*TASK DETAILS*. Whenever the string "home" turns up in a line below, that line should be copied.

*GIVEN DATA*.
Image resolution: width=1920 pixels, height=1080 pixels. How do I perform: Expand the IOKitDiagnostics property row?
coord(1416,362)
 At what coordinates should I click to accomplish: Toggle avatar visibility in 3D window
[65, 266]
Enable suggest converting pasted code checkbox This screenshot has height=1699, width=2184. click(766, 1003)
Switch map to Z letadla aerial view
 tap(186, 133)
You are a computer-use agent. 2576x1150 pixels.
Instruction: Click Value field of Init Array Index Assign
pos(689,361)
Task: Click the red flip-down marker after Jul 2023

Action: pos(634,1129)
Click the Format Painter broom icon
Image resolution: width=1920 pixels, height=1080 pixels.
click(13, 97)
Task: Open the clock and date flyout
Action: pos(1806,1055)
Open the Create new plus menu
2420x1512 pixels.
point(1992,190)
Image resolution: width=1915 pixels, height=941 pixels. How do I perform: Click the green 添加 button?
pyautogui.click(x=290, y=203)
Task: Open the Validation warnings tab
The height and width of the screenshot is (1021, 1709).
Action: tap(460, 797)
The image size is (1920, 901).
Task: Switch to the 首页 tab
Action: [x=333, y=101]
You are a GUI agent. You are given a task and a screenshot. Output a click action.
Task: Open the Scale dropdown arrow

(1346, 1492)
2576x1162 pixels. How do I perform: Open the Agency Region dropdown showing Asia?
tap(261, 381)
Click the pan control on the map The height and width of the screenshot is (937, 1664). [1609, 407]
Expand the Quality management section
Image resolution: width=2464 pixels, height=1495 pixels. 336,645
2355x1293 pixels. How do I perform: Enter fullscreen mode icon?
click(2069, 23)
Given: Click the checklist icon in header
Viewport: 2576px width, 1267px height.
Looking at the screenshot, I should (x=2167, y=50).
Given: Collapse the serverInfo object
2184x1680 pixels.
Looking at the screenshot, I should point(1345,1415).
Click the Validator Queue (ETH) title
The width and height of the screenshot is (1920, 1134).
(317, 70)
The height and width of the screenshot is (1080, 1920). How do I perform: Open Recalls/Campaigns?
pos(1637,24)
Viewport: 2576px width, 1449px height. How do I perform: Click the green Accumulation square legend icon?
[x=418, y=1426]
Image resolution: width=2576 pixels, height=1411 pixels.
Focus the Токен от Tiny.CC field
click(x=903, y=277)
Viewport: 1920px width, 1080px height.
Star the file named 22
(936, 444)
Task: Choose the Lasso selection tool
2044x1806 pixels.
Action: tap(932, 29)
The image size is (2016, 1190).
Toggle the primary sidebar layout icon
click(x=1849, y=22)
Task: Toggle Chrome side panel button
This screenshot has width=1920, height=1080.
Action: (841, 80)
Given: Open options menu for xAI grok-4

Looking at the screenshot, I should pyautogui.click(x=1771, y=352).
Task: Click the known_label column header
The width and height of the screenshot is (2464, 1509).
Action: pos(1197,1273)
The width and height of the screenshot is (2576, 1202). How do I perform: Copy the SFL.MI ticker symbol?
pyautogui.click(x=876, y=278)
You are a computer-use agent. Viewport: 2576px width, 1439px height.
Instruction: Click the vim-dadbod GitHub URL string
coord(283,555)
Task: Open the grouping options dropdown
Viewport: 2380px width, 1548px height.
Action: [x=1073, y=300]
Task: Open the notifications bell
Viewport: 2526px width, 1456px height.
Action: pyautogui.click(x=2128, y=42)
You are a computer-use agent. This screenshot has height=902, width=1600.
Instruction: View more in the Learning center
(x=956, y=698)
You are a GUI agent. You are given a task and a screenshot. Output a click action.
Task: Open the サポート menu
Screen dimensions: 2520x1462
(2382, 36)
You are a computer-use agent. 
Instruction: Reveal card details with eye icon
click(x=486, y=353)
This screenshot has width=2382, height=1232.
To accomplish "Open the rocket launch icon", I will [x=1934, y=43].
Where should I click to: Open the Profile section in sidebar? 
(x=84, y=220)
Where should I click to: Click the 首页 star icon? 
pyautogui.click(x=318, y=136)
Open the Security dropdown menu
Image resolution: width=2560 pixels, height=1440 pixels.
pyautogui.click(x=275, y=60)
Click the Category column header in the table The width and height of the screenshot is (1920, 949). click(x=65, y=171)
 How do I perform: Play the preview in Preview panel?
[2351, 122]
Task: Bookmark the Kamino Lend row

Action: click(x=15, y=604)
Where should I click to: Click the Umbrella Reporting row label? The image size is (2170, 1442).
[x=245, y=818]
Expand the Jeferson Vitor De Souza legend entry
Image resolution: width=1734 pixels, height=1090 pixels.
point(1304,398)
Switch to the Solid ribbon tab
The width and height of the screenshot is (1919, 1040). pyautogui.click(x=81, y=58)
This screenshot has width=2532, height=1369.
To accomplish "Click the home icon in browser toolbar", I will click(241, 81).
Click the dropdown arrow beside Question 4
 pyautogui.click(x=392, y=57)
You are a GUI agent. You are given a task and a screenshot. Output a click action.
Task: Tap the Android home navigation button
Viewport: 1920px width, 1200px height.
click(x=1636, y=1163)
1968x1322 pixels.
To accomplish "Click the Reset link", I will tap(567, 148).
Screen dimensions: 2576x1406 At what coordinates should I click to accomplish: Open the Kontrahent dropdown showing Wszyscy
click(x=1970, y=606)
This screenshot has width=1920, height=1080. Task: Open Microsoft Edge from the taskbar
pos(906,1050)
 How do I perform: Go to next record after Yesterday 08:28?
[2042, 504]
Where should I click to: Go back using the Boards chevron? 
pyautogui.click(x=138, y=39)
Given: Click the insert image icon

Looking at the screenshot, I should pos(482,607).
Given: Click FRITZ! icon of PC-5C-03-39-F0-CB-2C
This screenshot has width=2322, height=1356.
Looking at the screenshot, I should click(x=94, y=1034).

*RESPONSE*.
To accomplish "Click the home icon in browser toolbar", I will click(241, 81).
Task: Tap the Android home navigation button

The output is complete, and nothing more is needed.